§ INSTRUCTIONS
[1] Answer these questions about the opinion piece on Thunder Over Louisville, one answer per line:
(a) How much perchlorate did Thunder release into the Ohio River in 2011?
(b) In which city did the Indian Supreme Court ban the sale of fireworks?
(c) Which fireworks festival is given as an example of an event after which hospitals around the Thames see more asthma-related admissions?
[2] Extend the opinion piece on Thunder Over Louisville by a few paragraphs, picking up after its last sentence.

§ TEXT PASSAGE
────────────────────────────────────────
OPINION: Thunder Over Louisville harms the environment


Maya Joshi

Thunder Over Louisville is not the harmless holiday the city treats it as. While Thunder and other pre-Derby celebrations bring tourism and boost local businesses and morale, they also boost levels of toxic chemical and metal pollutants in the surrounding air and water.

In 2011, Thunder resulted in 3 tons of perchlorate being released into the Ohio River. Perchlorate is a naturally occurring and manmade chemical used in rocket fuel and fireworks and can disrupt the function of the thyroid gland and impact fetal and infant brain development and growth. The Environmental Protection Agency (EPA) announced it would regulate perchlorate in drinking water in 2011.

It may feel almost blasphemous to talk about this source of local pride (and revenue) in a critical manner, but it is important that we continue to do so if we want to see progress with the environment.

Air pollution from fireworks festivals such as Thunder is so bad that last year the sale of fireworks was banned in Delhi by the Indian Supreme Court after the cloud of smoke and chemical smog from earlier Diwali celebrations caused a citywide air quality crisis.

In Britain, hospitals around the Thames see a spike in asthma-related admissions the night of and day after fireworks festivals, such as Guy Fawkes Day.
────────────────────────────────────────
§ LISTED RECORDS
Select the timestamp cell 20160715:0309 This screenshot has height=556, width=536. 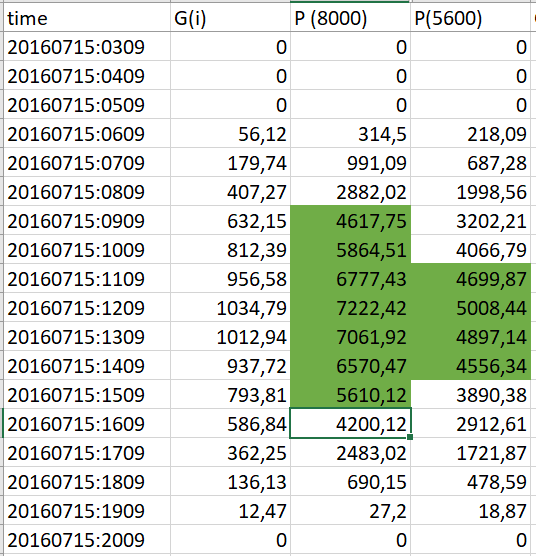[x=87, y=46]
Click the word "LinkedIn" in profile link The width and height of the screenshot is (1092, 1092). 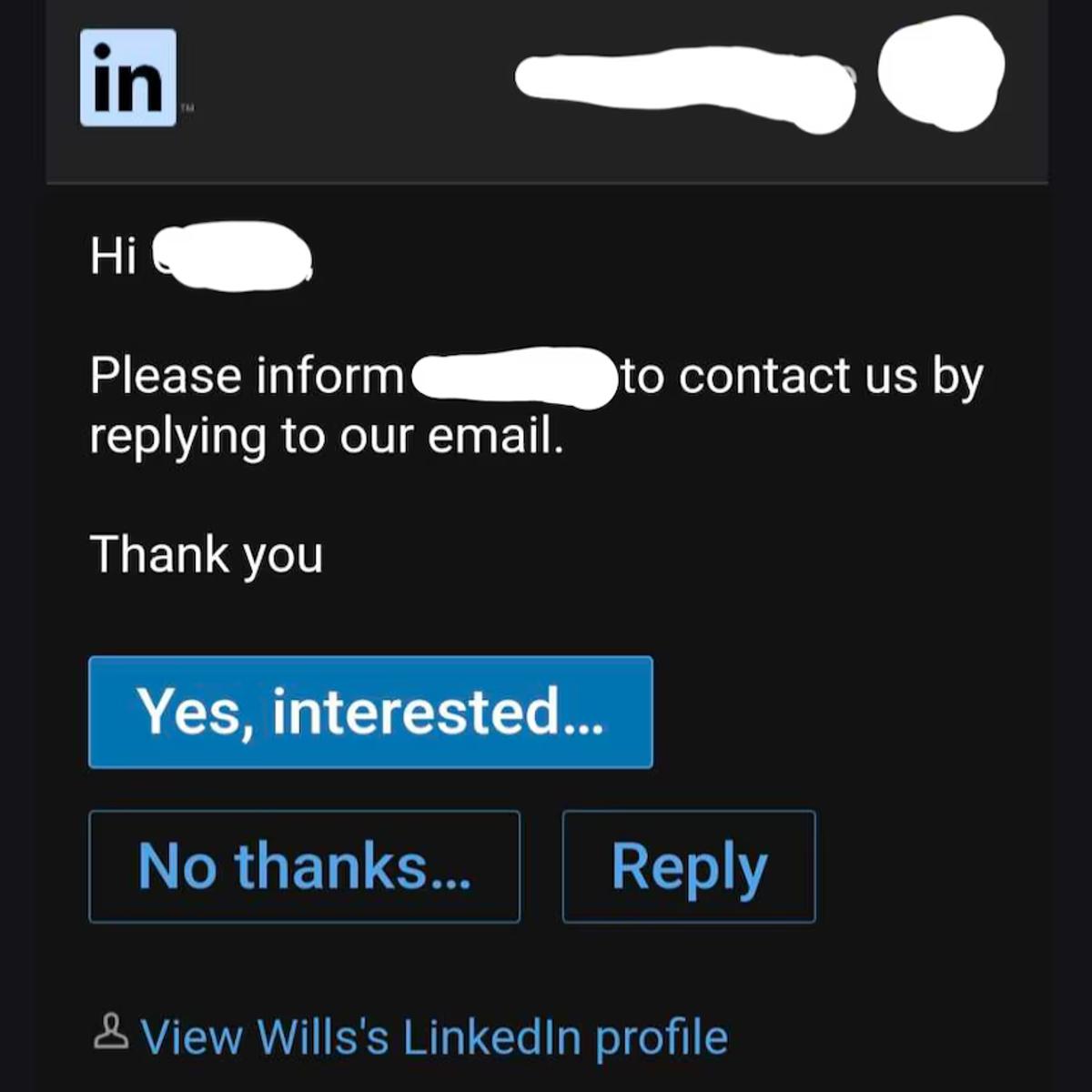click(491, 1036)
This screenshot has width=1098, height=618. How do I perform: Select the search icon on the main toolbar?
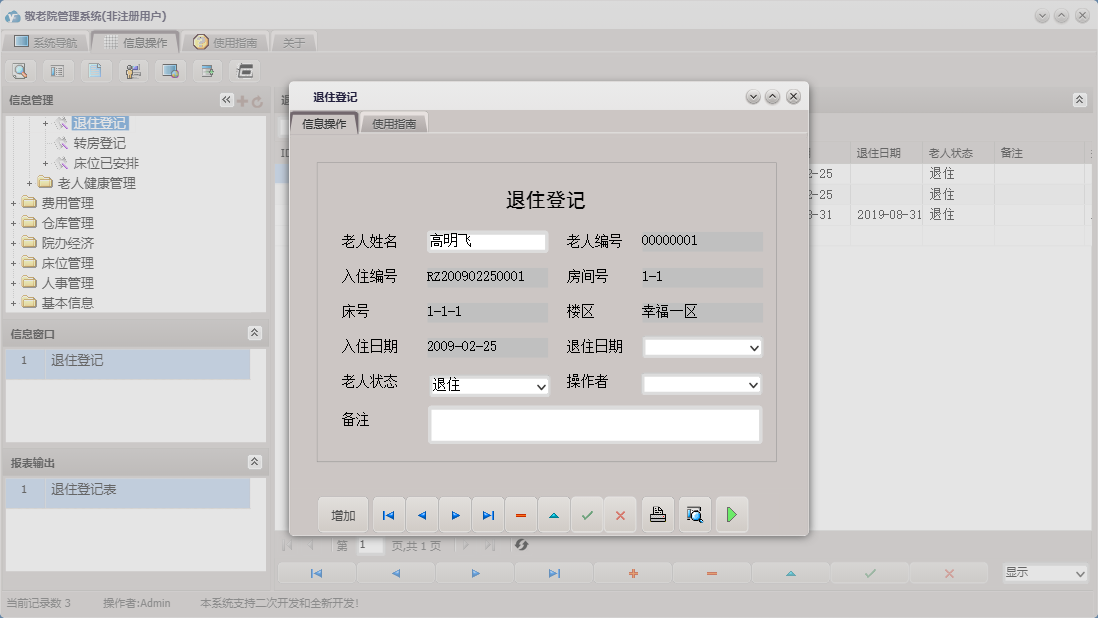(20, 71)
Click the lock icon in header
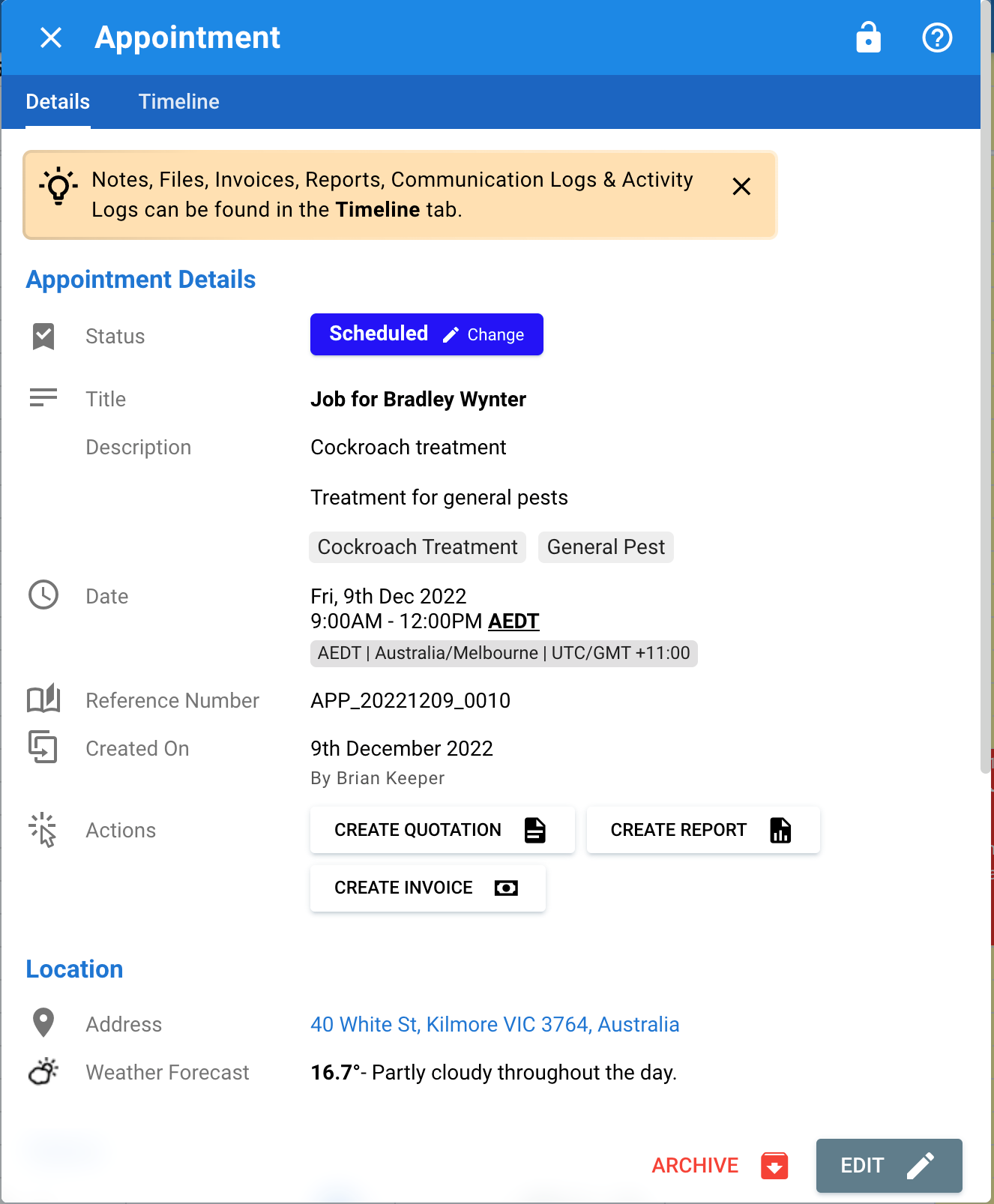The height and width of the screenshot is (1204, 994). [x=868, y=37]
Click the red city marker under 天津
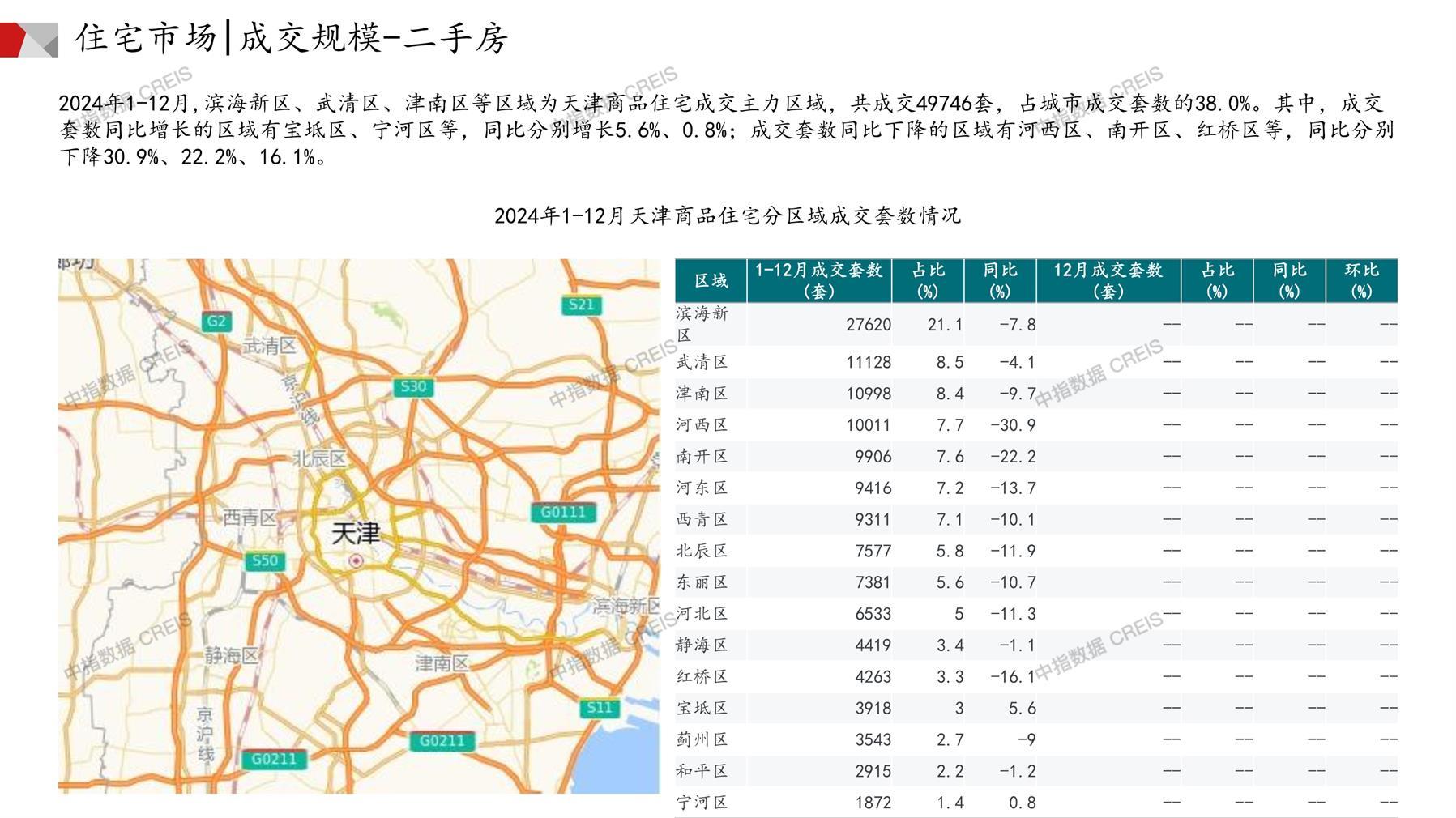1456x818 pixels. [356, 560]

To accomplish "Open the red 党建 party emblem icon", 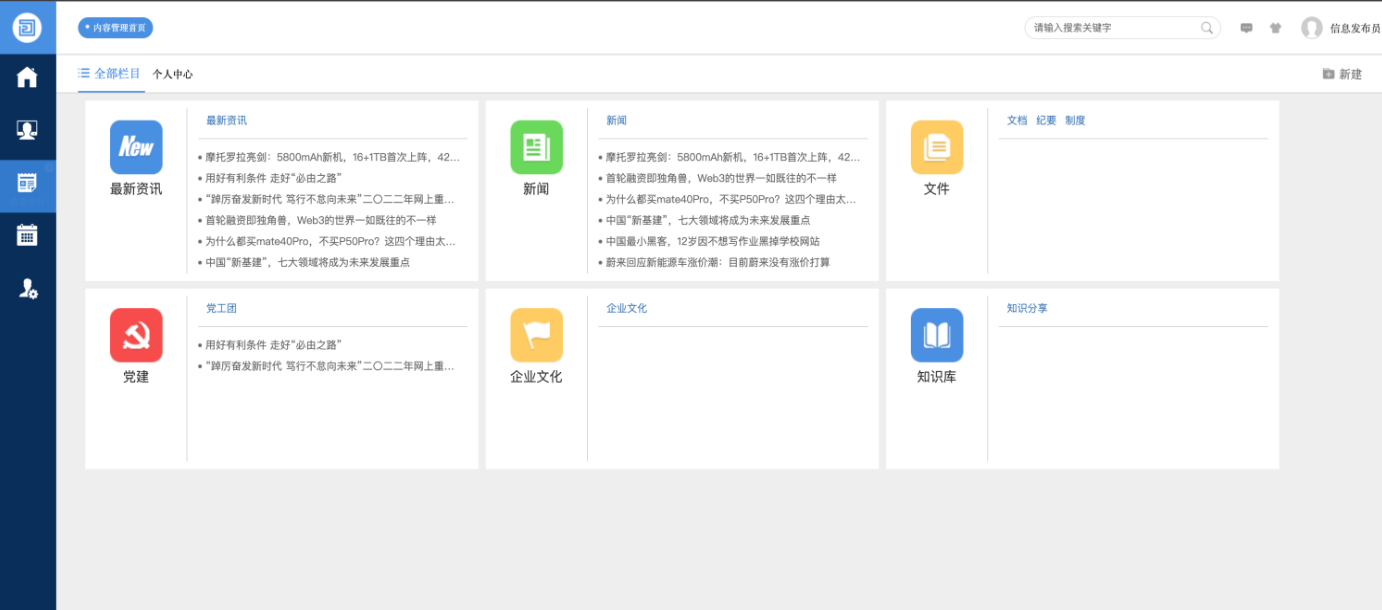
────────────────────────────────────────
§ SET OF ANSWERS
[1]
(a) 3 tons
(b) Delhi
(c) Guy Fawkes Day

[2]
All over the world, there have been countless studies that all show that the effects of fireworks on the surrounding area linger up to days after the crowds leave, and can easily make their way into water supplies. Firework after-effects don’t only stay in the same place; they travel in plumes of toxic smog and chemical discharge, releasing into waterways. With Thunder being right on the Ohio River, many environmentalists are calling for research on and testing for contaminants and their effects in the Ohio. Since most research on firework pollutants in waterways has been done on smaller bodies of water, we don’t know how long the pollutants last, how quickly the water dilutes them or how bad the effects are. However, any contact with contaminants such as these has adverse effects on wildlife. The Ohio River is home to many endangered species of mussels.

This year, Thunder Over Louisville is taking place on Earth Day. Local environmental organizations are hosting an Earth Walk in Iroquois Park from 9 AM until noon. It will hopefully raise funds and awareness for these programs and the problems they face.